The prospect of a terrorist cyberattack on an airplane struck federal intelligence analysts as more pie-in-the-sky than a real possibility, newly released documents show.
The modern airliner’s reliance on digital flight-control systems make some believe planes are vulnerable to malware that could be uploaded either online or through a direct connection, notes an assessment by Transport Canada’s security intelligence assessment branch.
Although there are no confirmed cases of malware being used to hijack an aircraft’s flight systems, it is “theoretically possible to do so,” says the November 2014 assessment, recently obtained under the Access to Information Act.

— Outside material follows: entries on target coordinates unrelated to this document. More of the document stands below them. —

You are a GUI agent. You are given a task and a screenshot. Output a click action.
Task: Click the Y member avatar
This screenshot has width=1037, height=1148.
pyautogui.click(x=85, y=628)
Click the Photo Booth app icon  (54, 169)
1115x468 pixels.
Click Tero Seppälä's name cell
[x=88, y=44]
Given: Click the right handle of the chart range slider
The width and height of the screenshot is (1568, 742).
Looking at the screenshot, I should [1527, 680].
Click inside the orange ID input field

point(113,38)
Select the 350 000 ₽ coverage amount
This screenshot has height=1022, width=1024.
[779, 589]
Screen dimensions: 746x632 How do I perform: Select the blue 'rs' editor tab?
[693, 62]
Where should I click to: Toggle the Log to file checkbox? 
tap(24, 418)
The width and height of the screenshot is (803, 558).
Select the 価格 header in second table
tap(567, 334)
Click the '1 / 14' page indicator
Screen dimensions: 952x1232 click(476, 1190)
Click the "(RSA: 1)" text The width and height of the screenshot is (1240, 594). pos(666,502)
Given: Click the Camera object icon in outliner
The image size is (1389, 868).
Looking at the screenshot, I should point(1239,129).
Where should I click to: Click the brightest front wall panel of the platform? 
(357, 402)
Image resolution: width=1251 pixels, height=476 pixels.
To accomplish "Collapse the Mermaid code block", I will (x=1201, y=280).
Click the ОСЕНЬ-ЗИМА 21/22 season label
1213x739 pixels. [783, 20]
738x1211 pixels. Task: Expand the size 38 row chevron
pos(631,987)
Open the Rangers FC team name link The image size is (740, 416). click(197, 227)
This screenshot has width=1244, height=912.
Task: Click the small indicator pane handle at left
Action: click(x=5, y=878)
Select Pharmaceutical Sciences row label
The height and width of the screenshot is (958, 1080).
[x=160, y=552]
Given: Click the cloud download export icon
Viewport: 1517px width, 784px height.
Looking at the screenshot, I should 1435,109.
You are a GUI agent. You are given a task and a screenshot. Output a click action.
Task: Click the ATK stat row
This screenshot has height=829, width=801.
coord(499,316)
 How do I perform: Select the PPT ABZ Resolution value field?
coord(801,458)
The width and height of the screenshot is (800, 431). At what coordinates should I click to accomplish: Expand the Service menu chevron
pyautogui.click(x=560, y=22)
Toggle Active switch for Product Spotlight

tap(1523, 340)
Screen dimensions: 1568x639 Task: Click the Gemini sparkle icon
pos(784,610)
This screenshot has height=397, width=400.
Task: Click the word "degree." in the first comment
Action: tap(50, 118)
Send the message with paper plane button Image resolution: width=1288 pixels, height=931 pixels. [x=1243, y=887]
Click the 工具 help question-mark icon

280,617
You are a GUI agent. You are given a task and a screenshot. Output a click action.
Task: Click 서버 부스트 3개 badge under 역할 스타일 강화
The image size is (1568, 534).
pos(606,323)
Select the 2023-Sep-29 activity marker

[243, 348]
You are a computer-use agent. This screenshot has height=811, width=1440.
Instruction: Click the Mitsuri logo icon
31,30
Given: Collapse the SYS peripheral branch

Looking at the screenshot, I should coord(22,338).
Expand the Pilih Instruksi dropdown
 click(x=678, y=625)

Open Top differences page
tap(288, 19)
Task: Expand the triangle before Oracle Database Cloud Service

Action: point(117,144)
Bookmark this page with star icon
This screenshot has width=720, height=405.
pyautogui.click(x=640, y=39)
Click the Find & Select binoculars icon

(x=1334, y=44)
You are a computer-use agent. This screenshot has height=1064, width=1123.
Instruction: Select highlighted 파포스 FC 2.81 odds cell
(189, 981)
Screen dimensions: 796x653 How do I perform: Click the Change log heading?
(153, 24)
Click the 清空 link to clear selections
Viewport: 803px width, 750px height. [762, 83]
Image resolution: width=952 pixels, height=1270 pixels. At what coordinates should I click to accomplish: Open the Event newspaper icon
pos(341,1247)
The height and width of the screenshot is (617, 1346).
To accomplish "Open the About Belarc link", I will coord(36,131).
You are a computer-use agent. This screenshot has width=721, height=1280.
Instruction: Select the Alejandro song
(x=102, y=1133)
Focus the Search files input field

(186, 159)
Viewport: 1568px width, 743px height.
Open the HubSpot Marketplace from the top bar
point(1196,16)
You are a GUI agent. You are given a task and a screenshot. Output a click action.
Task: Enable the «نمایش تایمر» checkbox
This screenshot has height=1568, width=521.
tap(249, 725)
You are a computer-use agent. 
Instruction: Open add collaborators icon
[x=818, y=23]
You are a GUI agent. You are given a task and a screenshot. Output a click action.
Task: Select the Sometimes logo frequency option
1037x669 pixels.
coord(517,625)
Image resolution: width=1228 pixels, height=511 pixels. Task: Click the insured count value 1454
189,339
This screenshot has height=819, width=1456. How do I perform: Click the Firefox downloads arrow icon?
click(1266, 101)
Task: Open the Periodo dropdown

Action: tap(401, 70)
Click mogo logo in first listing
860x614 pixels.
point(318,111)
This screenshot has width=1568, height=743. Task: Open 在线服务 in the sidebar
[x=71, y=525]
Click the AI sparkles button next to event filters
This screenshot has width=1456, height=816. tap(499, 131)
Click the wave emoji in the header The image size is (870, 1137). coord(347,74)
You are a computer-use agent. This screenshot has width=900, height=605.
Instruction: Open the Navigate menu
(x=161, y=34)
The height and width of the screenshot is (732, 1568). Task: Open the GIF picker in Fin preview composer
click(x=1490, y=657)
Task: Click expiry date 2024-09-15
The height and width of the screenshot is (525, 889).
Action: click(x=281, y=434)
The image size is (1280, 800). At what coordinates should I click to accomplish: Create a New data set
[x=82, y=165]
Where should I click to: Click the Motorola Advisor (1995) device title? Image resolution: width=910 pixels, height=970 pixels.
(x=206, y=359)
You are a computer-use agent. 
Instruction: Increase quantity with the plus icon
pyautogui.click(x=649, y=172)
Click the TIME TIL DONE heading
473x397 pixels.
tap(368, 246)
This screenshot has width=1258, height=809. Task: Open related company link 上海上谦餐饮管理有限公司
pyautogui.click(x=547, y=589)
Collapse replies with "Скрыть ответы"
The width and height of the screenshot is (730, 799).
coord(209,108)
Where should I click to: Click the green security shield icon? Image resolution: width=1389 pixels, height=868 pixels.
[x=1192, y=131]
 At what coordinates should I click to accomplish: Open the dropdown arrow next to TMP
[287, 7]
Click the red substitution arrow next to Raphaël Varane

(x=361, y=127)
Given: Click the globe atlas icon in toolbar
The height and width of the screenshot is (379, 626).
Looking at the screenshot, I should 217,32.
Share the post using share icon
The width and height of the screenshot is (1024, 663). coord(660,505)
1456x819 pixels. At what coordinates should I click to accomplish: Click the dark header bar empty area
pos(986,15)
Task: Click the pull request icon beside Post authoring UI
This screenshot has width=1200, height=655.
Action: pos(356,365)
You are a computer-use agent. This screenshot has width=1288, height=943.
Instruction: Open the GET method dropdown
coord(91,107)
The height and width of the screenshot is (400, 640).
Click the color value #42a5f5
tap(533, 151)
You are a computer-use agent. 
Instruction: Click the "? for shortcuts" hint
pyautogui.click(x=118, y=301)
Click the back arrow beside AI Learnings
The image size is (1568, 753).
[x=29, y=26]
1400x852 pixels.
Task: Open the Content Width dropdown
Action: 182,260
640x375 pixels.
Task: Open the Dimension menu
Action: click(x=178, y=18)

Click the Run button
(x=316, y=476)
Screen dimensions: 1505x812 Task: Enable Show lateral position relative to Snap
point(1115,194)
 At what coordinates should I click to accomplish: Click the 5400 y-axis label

“Changing flight control settings at critical times (landing or takeoff) could be catastrophic,” the note allowed, but added: “The likelihood of such an event is assessed as very low.”
There were suggestions that a 2010 Spanair crash could have been caused by a cyberattack because the plane’s flaps and wing slats were in the wrong position, but this had not been communicated electronically to the flight crew, the analysts pointed out.
“Investigators were unable to determine if malware was the cause of the system fault.”
British researchers were working to limit the effects of a possible attack by adding software that recognizes a malicious bug and routes around it, Transport Canada added.
The issue emerged again in January when messages posted on a forum related to the extremist Islamic State of Iraq and the Levant suggested a virtual attack on western aviation. Hacking air-traffic control computers and jamming communications with aircraft could trigger hundreds or even thousands of accidents, one poster commented.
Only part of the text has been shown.